À travers cette modeste rubrique j’envisage d’explorer avec vous les liens tissés entre l’image et surtout l’image animée, et la maçonnerie, liens parfois sérieux, parfois cocasses, souvent inattendus.
Commençons cette rubrique par « du lourd » : rien moins qu’un spot publicitaire destiné à attirer les impétrants vers la franc-maçonnerie. Voilà bien une problématique qui unit toutes les loges du monde : comment expliquer à des « profanes » ce que par définition on ne peut pas trop leur montrer ? Comment traduire le « mystère de la chose », sans la dévoiler ?
Utiliser un spot pour parler à des profanes serait un peu suspect au pays de Molière, mais beaucoup moins dans les contrées proches d’Hollywood. Le fait est que ce spot est d’une superbe facture sur le plan technique ; j’entends par là le soin apporté à chaque plan, à la lumière, au montage et quelques petites trouvailles visuelles comme l’insistance sur les pas, sur la dynamique de la marche. Premier plan : des pieds nus sur le carrelage d’une piscine ; et quelques plans plus loin d’autres pas qui gravissent un escalier, passant de la Beauté à la Force puis la Sagesse ; ce sera le seul plan du film nous dévoilant partiellement une cérémonie : celle du second degré « à l’anglaise ».
Ce plan est également l’axe central du film ; avant, des hommes cherchent à donner du sens à leur vie, après ils en trouvent : c’est l’entrée dans une fraternité chaleureuse qui conjugue de vigoureux shake-hands avec un univers de club anglais, comme le montrent les quatre plans autour d’un billard. Dans cette fraternité d’hommes, les différentes ethnies du melting pot américain sont bien présentes, regroupées autour d’une notion si difficile à traduire dans notre langue française : brotherly love. Amour fraternel, plus fort que l’amitié, entre l’agapé grec et le caritas latin, lequel se traduit également par « charité » ; amour fraternel, charité fraternelle… derrière ces notions apparaît le point fort de la maçonnerie américaine, centré autour de la bienfaisance et d’une certaine éthique du don et du partage.

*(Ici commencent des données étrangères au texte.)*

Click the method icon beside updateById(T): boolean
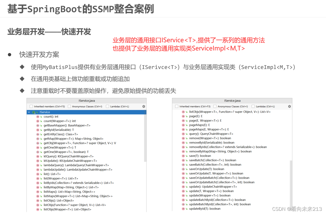(183, 209)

On peut bien entendu critiquer cette vision marketée de la franc-maçonnerie. Déjà le fait que tous ces maçons semblent être des mannequins Classe 1 de chez Élite, évoluant dans des intérieurs coquets munis de robots ménagers dernier cri… On notera aussi la grande absente : pas de place pour les femmes ou les sœurs dans cet univers très typé « mec ». Mais j’avoue ressentir une émotion certaine à la vision de ce film, comme si le commanditaire (qui est un des systèmes de hauts grades du nord des USA : la Northen Masonic Juridiction) avait réussi à faire passer un petit quelque chose de la chose maçonnique en démystifiant sans pour autant démythifier.
Le symbolisme est d’ailleurs loin d’être absent de cette réalisation. Le plongeon qui ouvre le film n’est-il pas, entre autres choses, une superbe métaphore de l’initiation ? C’est en tout cas ce que je me plais à y voir.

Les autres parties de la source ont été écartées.